The D programming language, also known simply as D, is an object-oriented, imperative, multi-paradigm system programming language by Walter Bright of Digital Mars. It originated as a re-engineering of C++, but even though it is predominantly influenced by that language, it is not a variant of it. D has redesigned some C++ features and has been influenced by concepts used in other programming languages, such as Java, C# and Eiffel. A stable version, 1.0, was released on January 2, 2007.[3] An experimental version, 2.0, was released on June 17, 2007.[2]

Contents

[edit] Features

D is being designed with lessons learned from practical C++ usage rather than from a theoretical perspective. Even though it uses many C/C++ concepts it also discards some, and as such is not strictly backward compatible with C/C++ source code. It adds to the functionality of C++ by also implementing design by contract, unit testing, true modules, garbage collection, first class arrays, associative arrays, dynamic arrays, array slicing, nested functions, inner classes, closures, anonymous functions, compile time function execution, lazy evaluation and has a reengineered template syntax. D retains C++'s ability to do low-level coding, and adds to it with support for an integrated inline assembler. C++ multiple inheritance is replaced by Java style single inheritance with interfaces and mixins. D's declaration, statement and expression syntax closely matches that of C++.

The inline assembler typifies the differences between D and application languages like Java and C#. An inline assembler lets programmers enter machine-specific assembly code within standard D code—a technique often used by system programmers to access the low-level features of the processor needed to run programs that interface directly with the underlying hardware, such as operating systems and device drivers.

D has built-in support for documentation comments, but so far only the compiler supplied by Digital Mars implements a documentation generator.
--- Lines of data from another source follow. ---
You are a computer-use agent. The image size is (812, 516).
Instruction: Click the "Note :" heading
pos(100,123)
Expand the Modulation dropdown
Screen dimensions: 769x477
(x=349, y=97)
[edit] Programming paradigms

D supports three main programming paradigmsimperative, object-oriented, and metaprogramming.

[edit] Imperative

Imperative programming in D is almost identical to C. Functions, data, statements, declarations and expressions work just as in C, and the C runtime library can be accessed directly. Some notable differences between D and C in the area of imperative programming include D's foreach loop construct, which allows looping over a collection, and nested functions, which are functions that are declared inside of another and may access the enclosing function's local variables.

[edit] Object oriented

Object oriented programming in D is based on a single inheritance hierarchy, with all classes derived from class Object. D does not support multiple inheritance; instead, it uses Java-style interfaces, which are comparable to C++ pure abstract classes.

[edit] Metaprogramming

Metaprogramming is supported by a combination of templates, compile time function execution, tuples, and string mixins. The following examples demonstrate some of D's compile-time features.

Templates in D can be written in a more function-like style than those in C++. Here the use of static if, D's compile-time conditional construct, is demonstrated to construct a factorial template.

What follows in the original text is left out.